Trauma-informed care also includes self-care for yourself and your staff. It actually has a lot of different layers. Because if we, the clinicians, experience burnout or compassion fatigue — or even vicarious trauma ourselves — we can’t provide that collaboration, that sense of mutuality because we’re burned out.

Q: How do you see technology within the exam room helping to advance the principles of Trauma-Informed Care?

A: Even the most basic advances in technology can go hand-in-hand with the educational aspect. Show the patient the tools and explain what they do and how they’re used — not to scare them, obviously, but to show them what to expect.

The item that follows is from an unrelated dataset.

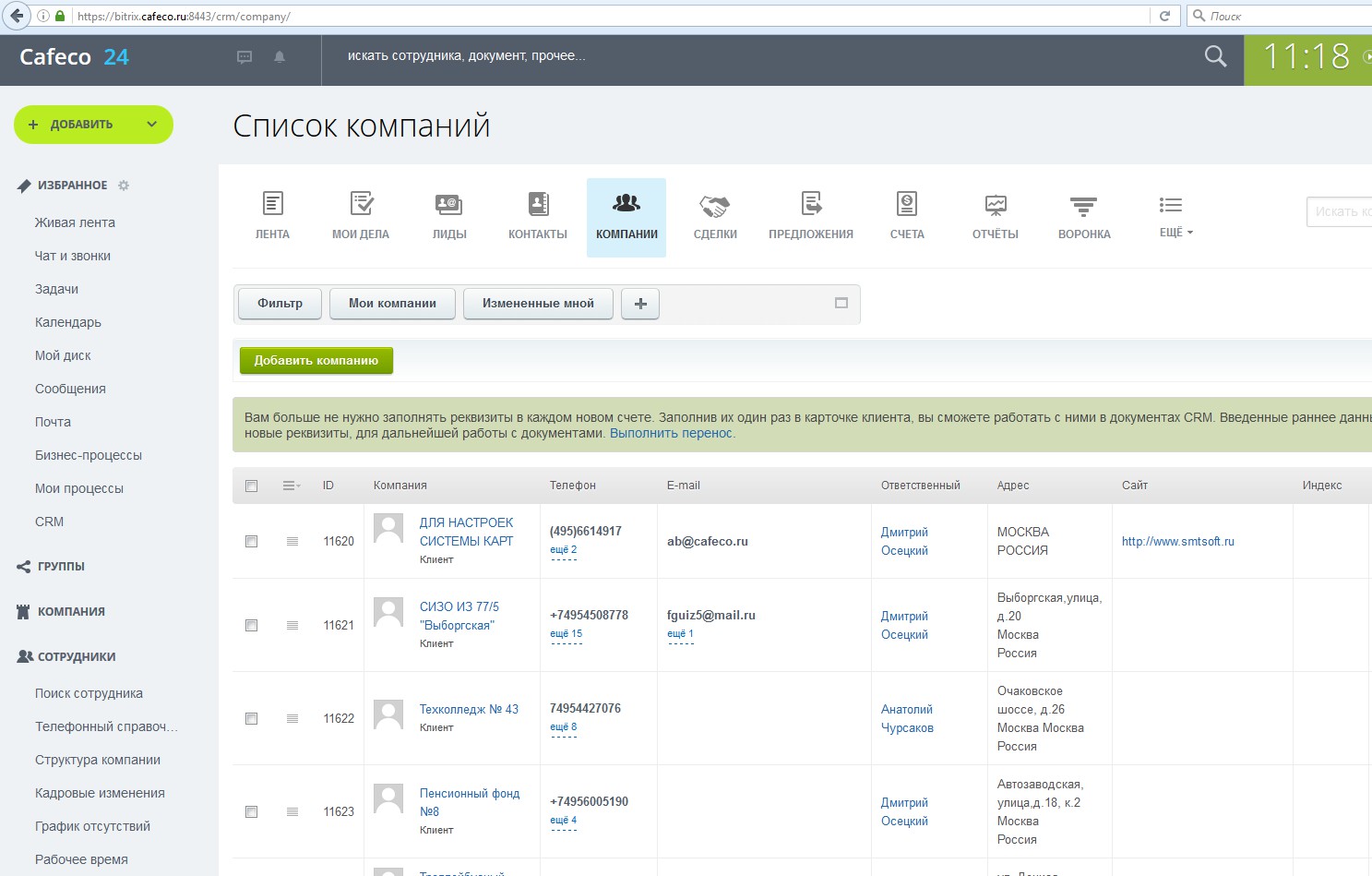Click the Добавить компанию button
Image resolution: width=1372 pixels, height=876 pixels.
point(316,361)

Also, think of the exam room from the patient’s perspective. Is it possible for the patient to see the exam room ahead of time, so she’ll be able to see what the exam table looks like from my perspective. Then they can practice deep breathing and getting used to everything and calming themselves before entering the environment for the actual appointment.

Even including something as simple as patient education videos that follow the appointment, there’s always opportunities for the latest technology!

Lutech is a woman-owned medtech company, which is rare because only about 25% of all senior leadership roles in medtech companies are held by women. Being a woman-owned company is so important in the women’s health space, because it gives us a perspective that men don’t have, the feeling exposed and vulnerable in the stirrups, for instance. 

We include that perspective in innovating technology and in tools like the colposcope, which was created almost a century ago but saw very little innovation until just recently, when we’ve been able to evolve it in a way that creates a better patient experience that aligns with the principles of TIC.